Sastra dalam kehidupan masyarakat
merupakan salah satu karya yang adiluhung,
dimana sastra itu diturunkan dari generasi ke generasi. Kebanyakan bentuk karya
sastra ini adalah bentuk puisi. Setelah
kemerdekaan, terdapat bentuk – bentuk sastra lisan seperti kentrung, berbagai
teater, wayang kulit, dan lain-lain. Munculnya sastra lisan ini dikarenakan
pengaruh bahasa Belanda yang menggantikan bahasa Indonesia. Maka jika dilihat
pada masa setelah kemerdekaan banyak karya sastra yang lebih menggunakan bahasa
nasional dibandingkan bahasa ibu mereka sendiri. Sampai akhirnya produksi karya
sastra dalam bahasa Jawa mulai jarang ditemukan dan banyak orang beranggapan
bahwa tidak ada lagi pujangga yang memproduksi karya sastra dalam bahasa Jawa.
Padahal anggapan itu tidak sepenuhnya benar, karena masih banyak orang diluar
keraton yang memproduksi karya Sastra Jawa.
Sastra Jawa yang tertulis sekarang
ini dibagi menjadi 2 yaitu : "sastra tradisional dan sastra modern. Sastra
tradisional ialah karya sastra yang masih terikat dengan ketentuan atau patokan
yang turun-temurun dari generasi ke generasi.
Sedangkan sastra modern yaitu suatu karya sastra yang sudah tercampur
dan dikreasikan dengan perkembangan zaman yang sudah modern". ( J.J.

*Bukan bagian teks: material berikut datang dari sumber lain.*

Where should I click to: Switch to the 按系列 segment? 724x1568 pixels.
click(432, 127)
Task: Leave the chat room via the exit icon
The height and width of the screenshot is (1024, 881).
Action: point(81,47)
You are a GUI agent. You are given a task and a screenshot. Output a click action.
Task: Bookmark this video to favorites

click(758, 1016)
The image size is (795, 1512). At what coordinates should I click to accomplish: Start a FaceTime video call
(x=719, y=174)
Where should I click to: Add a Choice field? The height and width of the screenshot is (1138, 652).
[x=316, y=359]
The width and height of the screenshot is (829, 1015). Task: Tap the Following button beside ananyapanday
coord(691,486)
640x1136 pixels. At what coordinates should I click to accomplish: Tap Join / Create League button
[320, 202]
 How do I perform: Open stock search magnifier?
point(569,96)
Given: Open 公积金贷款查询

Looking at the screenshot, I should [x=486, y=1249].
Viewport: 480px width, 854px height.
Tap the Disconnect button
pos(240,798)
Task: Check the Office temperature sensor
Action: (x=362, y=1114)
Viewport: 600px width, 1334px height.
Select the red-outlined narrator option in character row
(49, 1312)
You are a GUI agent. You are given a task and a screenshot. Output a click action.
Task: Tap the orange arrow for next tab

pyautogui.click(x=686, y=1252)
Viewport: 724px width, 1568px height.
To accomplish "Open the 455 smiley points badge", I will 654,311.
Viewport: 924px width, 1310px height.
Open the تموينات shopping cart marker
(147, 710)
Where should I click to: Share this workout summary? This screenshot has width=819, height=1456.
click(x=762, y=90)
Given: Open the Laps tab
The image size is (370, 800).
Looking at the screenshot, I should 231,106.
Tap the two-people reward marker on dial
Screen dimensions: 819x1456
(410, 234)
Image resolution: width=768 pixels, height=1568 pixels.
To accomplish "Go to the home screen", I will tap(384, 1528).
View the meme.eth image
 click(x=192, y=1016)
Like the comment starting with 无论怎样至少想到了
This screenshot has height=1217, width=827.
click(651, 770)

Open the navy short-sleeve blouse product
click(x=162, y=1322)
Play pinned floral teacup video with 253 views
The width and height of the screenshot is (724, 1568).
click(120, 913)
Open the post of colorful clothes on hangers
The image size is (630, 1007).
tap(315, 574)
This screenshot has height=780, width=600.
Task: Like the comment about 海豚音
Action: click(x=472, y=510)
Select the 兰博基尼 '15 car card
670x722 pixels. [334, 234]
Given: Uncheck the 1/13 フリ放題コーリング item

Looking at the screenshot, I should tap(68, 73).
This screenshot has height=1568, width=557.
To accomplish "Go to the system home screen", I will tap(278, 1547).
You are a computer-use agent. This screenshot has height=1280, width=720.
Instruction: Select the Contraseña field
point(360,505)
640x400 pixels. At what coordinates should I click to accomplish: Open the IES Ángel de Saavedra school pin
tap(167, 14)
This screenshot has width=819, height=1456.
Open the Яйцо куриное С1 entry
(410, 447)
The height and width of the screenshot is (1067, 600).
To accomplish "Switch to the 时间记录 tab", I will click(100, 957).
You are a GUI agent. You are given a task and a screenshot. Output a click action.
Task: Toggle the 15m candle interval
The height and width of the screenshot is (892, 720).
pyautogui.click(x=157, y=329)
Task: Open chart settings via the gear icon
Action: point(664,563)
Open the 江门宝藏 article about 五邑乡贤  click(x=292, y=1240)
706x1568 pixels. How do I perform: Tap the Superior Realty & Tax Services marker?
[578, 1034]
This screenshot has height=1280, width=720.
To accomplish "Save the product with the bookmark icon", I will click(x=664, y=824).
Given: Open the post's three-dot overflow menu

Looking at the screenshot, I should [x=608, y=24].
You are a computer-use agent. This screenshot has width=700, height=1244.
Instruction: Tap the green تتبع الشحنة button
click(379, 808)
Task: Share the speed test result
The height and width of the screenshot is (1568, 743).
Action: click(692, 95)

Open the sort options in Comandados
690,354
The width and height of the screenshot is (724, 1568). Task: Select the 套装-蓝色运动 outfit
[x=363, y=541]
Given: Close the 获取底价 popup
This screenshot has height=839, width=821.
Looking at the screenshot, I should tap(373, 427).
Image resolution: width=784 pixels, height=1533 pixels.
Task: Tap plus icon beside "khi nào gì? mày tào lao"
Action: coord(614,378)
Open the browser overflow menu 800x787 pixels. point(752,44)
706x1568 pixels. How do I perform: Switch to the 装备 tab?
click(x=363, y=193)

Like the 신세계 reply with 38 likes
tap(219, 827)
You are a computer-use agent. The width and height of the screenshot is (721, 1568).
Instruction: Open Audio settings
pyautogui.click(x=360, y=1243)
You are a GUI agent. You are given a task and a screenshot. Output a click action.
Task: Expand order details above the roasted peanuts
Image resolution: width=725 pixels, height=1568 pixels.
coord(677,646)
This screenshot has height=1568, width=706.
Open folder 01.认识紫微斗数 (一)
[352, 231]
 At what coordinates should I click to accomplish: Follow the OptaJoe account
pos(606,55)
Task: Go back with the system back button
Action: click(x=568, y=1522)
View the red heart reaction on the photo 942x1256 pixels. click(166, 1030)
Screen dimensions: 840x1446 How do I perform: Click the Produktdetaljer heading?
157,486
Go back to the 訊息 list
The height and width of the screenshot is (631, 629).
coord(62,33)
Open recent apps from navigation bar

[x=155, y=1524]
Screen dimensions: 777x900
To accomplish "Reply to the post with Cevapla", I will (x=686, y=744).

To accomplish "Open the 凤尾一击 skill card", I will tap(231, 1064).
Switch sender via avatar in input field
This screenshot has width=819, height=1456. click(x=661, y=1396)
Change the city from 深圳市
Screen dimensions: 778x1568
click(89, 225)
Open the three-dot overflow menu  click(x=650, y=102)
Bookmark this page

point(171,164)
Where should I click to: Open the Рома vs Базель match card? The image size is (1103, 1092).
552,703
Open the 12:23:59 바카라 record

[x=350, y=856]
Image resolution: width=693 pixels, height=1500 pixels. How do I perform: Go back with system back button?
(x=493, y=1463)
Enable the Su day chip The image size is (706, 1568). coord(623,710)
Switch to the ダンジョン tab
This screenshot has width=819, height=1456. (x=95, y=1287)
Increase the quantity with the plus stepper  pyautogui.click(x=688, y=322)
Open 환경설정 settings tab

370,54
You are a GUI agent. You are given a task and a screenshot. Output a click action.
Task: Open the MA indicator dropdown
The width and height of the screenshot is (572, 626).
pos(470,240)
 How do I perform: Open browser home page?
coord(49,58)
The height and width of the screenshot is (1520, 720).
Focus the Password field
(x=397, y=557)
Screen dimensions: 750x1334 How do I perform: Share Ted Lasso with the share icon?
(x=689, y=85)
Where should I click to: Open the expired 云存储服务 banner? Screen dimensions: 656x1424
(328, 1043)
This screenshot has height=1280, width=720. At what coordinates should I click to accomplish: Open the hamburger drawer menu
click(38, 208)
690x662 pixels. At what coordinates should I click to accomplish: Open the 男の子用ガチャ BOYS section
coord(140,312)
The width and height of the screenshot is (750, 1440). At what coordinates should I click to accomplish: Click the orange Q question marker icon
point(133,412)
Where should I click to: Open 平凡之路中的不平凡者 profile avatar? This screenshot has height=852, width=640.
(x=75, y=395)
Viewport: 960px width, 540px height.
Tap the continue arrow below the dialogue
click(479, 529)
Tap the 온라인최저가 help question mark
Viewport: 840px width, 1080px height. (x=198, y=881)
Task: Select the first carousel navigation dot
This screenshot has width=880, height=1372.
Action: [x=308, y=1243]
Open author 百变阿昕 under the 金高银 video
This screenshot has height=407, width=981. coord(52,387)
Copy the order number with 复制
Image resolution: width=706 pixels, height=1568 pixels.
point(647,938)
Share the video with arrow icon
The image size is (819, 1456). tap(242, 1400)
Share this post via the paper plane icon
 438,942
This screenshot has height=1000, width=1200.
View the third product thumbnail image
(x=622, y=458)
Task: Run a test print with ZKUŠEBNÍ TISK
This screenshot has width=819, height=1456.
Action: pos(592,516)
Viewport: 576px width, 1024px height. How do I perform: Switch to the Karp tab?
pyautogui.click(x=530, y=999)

Ras,1985:3 ) Contoh sastra tradisional adalah tembang macapat, dalam pembuatan
tembang macapat menggunakan tembung atau kata yang mengandung arti yang adiluhung, mengandung peringatan,
nasehat dengan memperhatikan irama seolah – olah seperti membaca mantra. Selain
tembang, ada pula salah satu contoh karya sastra lisan yang dapat kita lihat
dalam pagelaran wayang, saat seorang dalang menyajikan suatu lakon wayang,ia
menggunakan kata -kata dari bahasa jawa kuna yang dibawakan dengan intonasi
serta irama yang sangat apik.
Tokoh - tokoh yang berkecimpung
didunia sastra modern seperti R.Ng. Ranggawarsita, Ki Padmasusastra, dan para
tokoh dimasyarakat umum yang berkiprah didunia sastra dan membuat karya-karya
sastra modern. Hasil keberhasilan Ranggawarsita dalam ikut campurnya mewarnai
dunia sastra antara lain muncullah berbagai surat kabar seperti Penerbit Balai
Pustaka (1917 ), surat Khabar Bromartani (1885),Surat Khabar
Retnodumilah (1895),Surat Khabar Budi Utomo (1920). Selain memunculkan surat
kabar, Ranggawarsita juga menorehkan beberapa karya yaitu serat Joko lodhang,
Serat Kalatidha, Serat Sabdo jati yang dikemas dalam tembang Megatruh, serta
tembang Sinom. Karya – karya Ranggawarsita yang kini bisa kita pelajari dan
didalamnya terdapat berbagai pesan moral yang dapat kita gunakan untuk evaluasi
kita dimasa yang akan datang. Sekarang tokoh yang masih berkecimpung
didunia sastra dan dapat kita nikmati
karya –karyanya adalah Ki Padmasusastra. Tokoh sastra jawa yang satu ini lebih
banyak menulis cerita daripada tembang. Karyanya yang terkenal dan dapat kita
nikmati yaitu Rangsang Tuban, Layang Madubasa yang biasanya disajikan dalam
bentuk Kethoprak dan karyanya yang lain adalah Serat Pathibasa.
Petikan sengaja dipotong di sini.